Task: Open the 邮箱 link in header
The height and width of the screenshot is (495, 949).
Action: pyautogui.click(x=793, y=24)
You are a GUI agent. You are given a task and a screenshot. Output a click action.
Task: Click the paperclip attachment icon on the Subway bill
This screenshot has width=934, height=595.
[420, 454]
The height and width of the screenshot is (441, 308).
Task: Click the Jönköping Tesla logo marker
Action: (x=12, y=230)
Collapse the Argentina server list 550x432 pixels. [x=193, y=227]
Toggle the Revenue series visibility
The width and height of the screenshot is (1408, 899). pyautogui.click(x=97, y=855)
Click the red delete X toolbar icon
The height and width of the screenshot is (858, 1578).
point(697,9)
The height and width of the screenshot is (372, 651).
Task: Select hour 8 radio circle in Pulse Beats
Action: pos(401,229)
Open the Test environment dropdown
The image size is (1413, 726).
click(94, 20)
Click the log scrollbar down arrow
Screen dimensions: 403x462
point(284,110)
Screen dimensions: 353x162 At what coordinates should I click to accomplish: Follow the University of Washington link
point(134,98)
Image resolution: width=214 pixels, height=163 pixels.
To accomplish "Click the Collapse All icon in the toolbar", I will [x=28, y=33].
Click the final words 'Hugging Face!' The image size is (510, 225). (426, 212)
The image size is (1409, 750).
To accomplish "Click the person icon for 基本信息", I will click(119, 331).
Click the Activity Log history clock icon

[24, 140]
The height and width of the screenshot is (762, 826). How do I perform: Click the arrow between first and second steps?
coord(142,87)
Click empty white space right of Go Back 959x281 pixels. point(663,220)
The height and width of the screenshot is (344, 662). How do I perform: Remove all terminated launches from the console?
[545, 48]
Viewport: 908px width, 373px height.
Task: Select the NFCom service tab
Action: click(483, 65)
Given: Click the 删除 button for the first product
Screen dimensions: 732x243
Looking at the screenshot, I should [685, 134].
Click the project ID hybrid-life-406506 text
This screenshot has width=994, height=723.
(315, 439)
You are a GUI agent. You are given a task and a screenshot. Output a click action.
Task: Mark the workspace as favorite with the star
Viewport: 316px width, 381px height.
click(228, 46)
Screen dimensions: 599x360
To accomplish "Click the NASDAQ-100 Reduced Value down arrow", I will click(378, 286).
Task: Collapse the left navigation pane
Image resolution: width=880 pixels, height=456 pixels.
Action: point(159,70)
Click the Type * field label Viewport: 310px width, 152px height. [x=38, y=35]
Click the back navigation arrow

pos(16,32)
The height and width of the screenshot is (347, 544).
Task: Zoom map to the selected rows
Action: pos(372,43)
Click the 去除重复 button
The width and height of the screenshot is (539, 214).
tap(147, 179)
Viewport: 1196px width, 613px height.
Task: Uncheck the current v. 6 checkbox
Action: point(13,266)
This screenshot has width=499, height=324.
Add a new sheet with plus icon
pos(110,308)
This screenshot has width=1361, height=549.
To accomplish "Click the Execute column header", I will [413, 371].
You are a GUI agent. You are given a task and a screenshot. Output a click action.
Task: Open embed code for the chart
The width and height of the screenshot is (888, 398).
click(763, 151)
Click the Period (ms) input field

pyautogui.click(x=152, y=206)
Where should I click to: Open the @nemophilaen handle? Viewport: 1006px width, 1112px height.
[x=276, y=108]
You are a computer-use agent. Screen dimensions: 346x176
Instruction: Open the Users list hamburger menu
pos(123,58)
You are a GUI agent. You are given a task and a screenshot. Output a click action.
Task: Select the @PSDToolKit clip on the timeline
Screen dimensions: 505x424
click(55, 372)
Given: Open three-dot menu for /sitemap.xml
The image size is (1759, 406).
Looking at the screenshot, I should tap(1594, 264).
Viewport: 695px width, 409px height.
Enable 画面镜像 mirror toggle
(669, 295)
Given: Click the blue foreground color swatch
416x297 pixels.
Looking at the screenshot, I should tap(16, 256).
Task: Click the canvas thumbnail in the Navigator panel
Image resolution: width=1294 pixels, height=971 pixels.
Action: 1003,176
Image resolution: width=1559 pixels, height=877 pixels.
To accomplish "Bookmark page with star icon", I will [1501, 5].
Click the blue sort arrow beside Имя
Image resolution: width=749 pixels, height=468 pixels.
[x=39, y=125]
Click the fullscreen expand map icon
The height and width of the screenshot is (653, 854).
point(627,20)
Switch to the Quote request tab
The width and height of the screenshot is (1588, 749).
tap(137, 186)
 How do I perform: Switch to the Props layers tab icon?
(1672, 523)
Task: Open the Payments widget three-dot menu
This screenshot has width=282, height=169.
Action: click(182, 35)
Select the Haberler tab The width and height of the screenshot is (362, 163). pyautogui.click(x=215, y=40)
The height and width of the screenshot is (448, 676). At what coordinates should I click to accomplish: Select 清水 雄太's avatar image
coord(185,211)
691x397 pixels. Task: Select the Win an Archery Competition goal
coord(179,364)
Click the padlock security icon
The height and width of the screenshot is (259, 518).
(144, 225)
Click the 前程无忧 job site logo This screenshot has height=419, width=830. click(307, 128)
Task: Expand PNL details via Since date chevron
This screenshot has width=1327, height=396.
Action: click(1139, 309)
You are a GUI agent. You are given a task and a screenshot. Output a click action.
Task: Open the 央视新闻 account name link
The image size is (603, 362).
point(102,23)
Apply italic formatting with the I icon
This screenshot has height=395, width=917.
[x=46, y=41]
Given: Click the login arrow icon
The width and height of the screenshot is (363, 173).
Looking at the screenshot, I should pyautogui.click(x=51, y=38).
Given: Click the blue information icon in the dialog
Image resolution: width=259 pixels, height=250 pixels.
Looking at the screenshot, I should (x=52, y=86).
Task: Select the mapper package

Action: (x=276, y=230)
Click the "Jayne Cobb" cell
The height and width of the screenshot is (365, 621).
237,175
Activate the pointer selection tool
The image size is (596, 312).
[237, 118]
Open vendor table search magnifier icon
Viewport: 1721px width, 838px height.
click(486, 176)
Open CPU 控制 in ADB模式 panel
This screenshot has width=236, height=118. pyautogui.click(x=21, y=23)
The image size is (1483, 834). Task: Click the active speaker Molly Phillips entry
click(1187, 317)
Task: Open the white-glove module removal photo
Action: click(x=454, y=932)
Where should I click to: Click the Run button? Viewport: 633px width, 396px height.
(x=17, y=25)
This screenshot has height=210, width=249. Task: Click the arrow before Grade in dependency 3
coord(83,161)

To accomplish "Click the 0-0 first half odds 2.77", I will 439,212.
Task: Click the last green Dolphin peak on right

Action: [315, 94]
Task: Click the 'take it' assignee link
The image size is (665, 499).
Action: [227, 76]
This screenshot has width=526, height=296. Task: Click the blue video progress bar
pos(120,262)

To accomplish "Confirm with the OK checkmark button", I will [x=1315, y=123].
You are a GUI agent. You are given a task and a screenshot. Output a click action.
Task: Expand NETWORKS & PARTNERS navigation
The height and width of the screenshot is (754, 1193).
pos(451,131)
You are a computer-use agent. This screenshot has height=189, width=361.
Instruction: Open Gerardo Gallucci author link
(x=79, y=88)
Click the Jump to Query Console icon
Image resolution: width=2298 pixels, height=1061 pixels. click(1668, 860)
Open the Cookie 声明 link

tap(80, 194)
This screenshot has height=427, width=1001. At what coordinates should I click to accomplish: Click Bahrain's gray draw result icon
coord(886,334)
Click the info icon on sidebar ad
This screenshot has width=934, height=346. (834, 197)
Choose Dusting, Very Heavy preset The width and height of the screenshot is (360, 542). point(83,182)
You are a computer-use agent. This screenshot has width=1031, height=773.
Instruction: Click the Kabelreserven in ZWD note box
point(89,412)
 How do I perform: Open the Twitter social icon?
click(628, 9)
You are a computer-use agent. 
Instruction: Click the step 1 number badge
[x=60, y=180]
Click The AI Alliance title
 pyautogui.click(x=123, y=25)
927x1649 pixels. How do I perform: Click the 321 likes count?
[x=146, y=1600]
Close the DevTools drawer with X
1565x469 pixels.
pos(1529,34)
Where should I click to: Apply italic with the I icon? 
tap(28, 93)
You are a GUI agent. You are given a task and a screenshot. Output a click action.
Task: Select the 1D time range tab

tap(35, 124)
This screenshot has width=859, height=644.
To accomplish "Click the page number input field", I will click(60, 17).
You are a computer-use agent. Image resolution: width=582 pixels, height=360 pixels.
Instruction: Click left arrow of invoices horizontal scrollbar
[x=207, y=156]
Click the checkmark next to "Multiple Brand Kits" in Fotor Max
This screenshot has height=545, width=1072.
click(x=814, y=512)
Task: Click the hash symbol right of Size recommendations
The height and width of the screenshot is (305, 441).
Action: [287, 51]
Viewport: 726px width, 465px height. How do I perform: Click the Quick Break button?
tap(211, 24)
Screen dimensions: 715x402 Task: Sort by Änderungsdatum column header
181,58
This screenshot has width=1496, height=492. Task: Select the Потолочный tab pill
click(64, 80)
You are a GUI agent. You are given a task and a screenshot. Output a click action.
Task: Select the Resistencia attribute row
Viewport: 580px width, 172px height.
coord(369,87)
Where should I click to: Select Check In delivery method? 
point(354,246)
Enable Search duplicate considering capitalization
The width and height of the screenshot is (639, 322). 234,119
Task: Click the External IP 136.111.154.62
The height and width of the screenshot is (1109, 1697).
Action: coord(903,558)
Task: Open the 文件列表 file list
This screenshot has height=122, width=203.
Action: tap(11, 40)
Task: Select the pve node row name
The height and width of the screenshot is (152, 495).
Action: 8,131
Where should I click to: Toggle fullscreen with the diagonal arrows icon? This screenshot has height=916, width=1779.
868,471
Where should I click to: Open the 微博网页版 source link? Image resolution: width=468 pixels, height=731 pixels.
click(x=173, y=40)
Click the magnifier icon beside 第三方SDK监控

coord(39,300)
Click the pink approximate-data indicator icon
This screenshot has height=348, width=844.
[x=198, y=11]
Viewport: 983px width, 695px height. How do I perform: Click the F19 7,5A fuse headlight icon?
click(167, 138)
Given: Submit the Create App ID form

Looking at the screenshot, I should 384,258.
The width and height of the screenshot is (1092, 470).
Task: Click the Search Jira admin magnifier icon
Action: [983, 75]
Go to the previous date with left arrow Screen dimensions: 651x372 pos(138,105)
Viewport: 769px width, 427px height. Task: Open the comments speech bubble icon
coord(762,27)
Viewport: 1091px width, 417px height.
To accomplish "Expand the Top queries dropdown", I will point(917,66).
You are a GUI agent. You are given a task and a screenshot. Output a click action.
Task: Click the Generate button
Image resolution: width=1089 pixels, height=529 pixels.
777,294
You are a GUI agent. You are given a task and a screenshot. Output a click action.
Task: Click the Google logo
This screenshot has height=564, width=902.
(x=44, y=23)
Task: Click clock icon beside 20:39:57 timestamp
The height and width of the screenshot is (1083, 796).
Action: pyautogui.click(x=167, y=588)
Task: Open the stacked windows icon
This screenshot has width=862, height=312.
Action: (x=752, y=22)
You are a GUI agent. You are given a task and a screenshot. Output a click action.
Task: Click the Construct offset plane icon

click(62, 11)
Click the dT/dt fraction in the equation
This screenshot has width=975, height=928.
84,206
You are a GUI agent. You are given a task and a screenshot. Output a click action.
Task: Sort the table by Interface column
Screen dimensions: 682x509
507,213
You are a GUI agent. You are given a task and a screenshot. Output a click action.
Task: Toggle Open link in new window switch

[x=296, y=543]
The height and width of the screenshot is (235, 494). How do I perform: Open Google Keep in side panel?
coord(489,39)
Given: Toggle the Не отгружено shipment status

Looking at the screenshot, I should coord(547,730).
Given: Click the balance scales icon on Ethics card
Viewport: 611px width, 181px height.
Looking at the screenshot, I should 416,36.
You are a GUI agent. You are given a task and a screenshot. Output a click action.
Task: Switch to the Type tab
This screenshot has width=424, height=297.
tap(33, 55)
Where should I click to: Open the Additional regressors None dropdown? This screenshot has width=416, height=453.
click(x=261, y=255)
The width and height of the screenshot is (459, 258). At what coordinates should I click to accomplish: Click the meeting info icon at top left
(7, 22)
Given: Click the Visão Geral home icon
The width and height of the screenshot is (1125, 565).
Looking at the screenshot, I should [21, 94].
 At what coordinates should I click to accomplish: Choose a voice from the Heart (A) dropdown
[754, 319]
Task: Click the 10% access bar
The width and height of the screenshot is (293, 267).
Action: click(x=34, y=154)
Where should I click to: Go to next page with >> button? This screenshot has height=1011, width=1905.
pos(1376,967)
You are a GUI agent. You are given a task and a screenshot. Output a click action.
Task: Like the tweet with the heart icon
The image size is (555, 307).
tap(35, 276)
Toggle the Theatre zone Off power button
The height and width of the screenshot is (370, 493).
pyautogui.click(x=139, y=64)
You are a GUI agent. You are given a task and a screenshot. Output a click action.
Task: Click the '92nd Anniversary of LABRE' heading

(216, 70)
——————
Starting with the line that contains "Select the Haberler" and going on through the line that contains "coord(179,364)", rewrite those lines of the data with "Archery" changed to "Fencing" and nothing else altered.

* _Written solution_:
Select the Haberler tab The width and height of the screenshot is (362, 163). pyautogui.click(x=215, y=40)
The height and width of the screenshot is (448, 676). At what coordinates should I click to accomplish: Select 清水 雄太's avatar image
coord(185,211)
691x397 pixels. Task: Select the Win an Fencing Competition goal
coord(179,364)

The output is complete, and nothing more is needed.